Uma sonda lunar lançada pela agência espacial chinesa recentemente trouxe de volta as primeiras amostras frescas de rocha e detritos da Lua em mais de 40 anos. Agora, uma equipe internacional de cientistas — liderada pela Academia Chinesa de Ciências Geológicas — relata, na revista Science que a análise do material indica que a Lua teve atividade vulcânica mais recentemente do que se imaginava.

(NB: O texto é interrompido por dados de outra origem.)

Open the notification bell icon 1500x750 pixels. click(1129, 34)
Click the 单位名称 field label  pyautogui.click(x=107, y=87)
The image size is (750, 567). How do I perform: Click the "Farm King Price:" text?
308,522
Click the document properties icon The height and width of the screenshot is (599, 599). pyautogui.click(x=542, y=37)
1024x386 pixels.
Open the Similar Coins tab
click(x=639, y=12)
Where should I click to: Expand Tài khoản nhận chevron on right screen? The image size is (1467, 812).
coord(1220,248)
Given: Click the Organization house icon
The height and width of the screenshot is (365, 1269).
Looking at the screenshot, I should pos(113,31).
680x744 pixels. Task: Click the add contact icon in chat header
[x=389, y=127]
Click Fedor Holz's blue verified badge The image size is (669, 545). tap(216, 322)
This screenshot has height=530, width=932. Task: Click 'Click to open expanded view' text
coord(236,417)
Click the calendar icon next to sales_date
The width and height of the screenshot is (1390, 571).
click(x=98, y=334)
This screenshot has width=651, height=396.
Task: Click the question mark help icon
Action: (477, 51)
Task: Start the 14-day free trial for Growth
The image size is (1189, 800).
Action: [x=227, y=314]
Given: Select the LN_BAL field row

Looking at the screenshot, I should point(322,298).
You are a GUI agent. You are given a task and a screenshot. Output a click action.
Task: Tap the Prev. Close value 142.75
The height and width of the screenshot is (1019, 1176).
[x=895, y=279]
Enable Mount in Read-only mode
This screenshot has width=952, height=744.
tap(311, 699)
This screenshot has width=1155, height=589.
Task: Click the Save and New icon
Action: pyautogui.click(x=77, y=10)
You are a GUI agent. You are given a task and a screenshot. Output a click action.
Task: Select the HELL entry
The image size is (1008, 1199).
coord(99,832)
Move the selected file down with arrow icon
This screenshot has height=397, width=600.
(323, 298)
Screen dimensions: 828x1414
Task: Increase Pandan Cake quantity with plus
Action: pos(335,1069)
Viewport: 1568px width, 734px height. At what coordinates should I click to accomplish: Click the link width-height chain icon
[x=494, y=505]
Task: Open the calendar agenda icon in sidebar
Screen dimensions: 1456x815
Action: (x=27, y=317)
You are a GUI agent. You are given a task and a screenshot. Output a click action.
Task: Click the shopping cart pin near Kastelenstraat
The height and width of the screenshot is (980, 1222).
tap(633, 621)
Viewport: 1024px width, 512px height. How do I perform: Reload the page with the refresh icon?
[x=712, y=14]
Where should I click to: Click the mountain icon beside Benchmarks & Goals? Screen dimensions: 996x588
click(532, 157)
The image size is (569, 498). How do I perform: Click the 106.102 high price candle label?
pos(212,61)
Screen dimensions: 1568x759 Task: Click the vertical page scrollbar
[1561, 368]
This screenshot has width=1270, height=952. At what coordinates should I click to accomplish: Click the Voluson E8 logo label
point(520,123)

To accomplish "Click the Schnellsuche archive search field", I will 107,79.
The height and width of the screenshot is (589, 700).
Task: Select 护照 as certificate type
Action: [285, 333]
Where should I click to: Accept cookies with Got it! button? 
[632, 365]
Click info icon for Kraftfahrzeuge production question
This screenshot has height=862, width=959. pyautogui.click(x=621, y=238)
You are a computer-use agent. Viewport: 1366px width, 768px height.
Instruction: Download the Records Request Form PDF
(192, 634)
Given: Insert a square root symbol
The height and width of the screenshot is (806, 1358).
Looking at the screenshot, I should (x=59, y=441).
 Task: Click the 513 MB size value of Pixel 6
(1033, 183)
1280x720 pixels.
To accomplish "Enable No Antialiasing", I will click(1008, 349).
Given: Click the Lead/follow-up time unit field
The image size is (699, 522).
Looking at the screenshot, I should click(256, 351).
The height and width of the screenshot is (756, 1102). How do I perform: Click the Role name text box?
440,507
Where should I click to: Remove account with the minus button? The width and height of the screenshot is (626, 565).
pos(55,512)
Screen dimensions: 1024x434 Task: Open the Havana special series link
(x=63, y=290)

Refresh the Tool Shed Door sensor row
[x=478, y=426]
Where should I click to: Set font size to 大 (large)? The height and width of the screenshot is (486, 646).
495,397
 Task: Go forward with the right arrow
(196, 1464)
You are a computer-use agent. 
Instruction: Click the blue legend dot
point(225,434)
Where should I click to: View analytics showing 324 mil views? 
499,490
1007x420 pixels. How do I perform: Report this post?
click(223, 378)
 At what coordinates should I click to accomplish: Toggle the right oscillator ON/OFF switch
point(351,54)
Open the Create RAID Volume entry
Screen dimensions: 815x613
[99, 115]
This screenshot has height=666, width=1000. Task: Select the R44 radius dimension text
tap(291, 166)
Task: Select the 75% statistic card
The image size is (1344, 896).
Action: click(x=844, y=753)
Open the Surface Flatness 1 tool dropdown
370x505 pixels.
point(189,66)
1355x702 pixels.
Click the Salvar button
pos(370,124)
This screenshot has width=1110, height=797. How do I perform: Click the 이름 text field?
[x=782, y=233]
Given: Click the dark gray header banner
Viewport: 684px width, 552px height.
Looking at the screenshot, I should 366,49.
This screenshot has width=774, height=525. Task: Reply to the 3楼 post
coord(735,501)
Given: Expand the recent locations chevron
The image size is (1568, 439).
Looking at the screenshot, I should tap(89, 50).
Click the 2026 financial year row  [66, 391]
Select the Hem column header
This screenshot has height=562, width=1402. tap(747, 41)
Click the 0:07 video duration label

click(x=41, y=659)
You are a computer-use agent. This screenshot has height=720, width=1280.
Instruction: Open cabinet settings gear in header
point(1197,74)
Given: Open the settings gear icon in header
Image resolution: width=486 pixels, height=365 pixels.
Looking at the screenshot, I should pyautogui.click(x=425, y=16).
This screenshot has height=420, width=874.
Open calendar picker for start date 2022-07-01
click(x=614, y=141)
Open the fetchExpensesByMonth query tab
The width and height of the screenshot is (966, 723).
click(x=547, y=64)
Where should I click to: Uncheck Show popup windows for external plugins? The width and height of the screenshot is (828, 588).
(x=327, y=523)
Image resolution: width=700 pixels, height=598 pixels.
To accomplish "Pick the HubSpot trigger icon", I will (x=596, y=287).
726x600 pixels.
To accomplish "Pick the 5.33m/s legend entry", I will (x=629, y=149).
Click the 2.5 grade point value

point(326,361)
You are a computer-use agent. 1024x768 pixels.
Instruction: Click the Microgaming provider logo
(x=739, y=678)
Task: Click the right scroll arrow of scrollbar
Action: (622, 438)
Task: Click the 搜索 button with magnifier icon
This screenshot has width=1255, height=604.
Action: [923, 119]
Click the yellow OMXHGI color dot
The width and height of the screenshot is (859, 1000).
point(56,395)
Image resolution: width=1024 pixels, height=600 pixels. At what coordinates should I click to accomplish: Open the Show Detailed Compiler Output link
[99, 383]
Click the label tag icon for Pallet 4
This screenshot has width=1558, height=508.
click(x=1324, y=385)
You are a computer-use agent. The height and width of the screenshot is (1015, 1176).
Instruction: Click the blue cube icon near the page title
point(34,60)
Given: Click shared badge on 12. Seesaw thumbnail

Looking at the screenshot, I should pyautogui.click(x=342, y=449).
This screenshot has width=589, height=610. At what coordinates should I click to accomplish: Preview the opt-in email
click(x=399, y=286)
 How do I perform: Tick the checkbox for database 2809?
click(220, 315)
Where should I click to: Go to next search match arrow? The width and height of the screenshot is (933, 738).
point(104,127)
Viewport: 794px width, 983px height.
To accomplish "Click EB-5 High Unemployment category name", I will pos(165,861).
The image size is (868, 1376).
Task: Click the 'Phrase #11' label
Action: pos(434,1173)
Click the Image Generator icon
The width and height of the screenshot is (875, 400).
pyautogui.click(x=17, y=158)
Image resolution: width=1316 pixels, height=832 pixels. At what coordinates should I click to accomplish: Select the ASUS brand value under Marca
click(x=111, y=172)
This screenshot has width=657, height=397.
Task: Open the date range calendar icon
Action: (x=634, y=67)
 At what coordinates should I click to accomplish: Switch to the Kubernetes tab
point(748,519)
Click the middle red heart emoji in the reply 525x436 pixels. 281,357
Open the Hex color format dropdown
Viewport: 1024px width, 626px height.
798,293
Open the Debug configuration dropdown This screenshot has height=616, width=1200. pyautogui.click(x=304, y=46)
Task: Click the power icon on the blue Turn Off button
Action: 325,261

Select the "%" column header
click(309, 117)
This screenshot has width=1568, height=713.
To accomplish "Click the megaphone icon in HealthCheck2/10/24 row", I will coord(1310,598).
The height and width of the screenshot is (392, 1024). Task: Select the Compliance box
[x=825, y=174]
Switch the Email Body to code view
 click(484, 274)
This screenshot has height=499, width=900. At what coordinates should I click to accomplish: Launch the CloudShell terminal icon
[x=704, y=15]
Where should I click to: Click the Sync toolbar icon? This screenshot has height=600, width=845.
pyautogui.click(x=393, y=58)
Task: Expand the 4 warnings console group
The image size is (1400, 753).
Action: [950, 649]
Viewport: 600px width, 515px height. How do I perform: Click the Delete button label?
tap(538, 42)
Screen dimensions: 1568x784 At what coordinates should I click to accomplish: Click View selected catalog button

“Claro,‘ jovem ’é relativo. Todas as rochas vulcânicas coletadas pela Apollo tinham mais de 3 bilhões de anos. E todas as crateras de impacto mais novas, cujas idades foram determinadas a partir da análise de amostras, têm menos de 1 bilhão de anos. Portanto, as amostras trazidas pela Chang’e-5 preenchem uma lacuna crítica”, disse Brad Jolliff, professor de ciências da terra e planetárias da Universidade de Washington em St. Louis e coautor do estudo.

Segundo Jolliff, a amostra trazida pela sonda é perfeita para fechar uma lacuna de 2 bilhões de anos. A lacuna a que ele se refere é importante não apenas para estudar a Lua, mas também para pesquisar outros planetas rochosos do Sistema Solar. Sabendo a idade dessas rochas, os cientistas, agora, são capazes de calibrar com mais precisão importantes ferramentas de cronologia, disse o cientista. “Nesse estudo, obtivemos uma idade muito precisa. É um resultado fenomenal. Em termos de tempo planetário, essa é uma determinação suficiente para distinguir entre as diferentes formulações da cronologia.”

Marte

Também na Science, pesquisadores do Instituto Tecnológico de Massachusetts (MIT) publicaram uma nova análise de rochas marcianas. É a primeira avaliação científica das imagens tiradas pelo rover Perseverance, da Agência Espacial Norte-Americana (Nasa). O estudo confirmou que a cratera Jezero de Marte — que hoje é uma depressão seca e erodida pelo vento — já foi um lago tranquilo, alimentado continuamente por um pequeno rio há cerca de 3,7 bilhões de anos.

As imagens também revelam evidências de que a cratera sofreu inundações repentinas, enérgicas o suficiente para varrer grandes rochas de dezenas de milhas rio acima e depositá-las no leito do lago, onde as rochas maciças se encontram hoje. À medida que o rover explora a cratera, os cientistas esperam descobrir mais pistas sobre sua evolução climática.

Agora que os pesquisadores confirmaram que a cratera já foi um ambiente de lago, eles acreditam que seus sedimentos podem conter vestígios de vida aquosa antiga. Em sua missão futura, a Perseverance buscará locais para coletar e preservar os sedimentos. Essas amostras serão, eventualmente, devolvidas à Terra, onde os cientistas podem sondá-las em busca de bioassinaturas marcianas.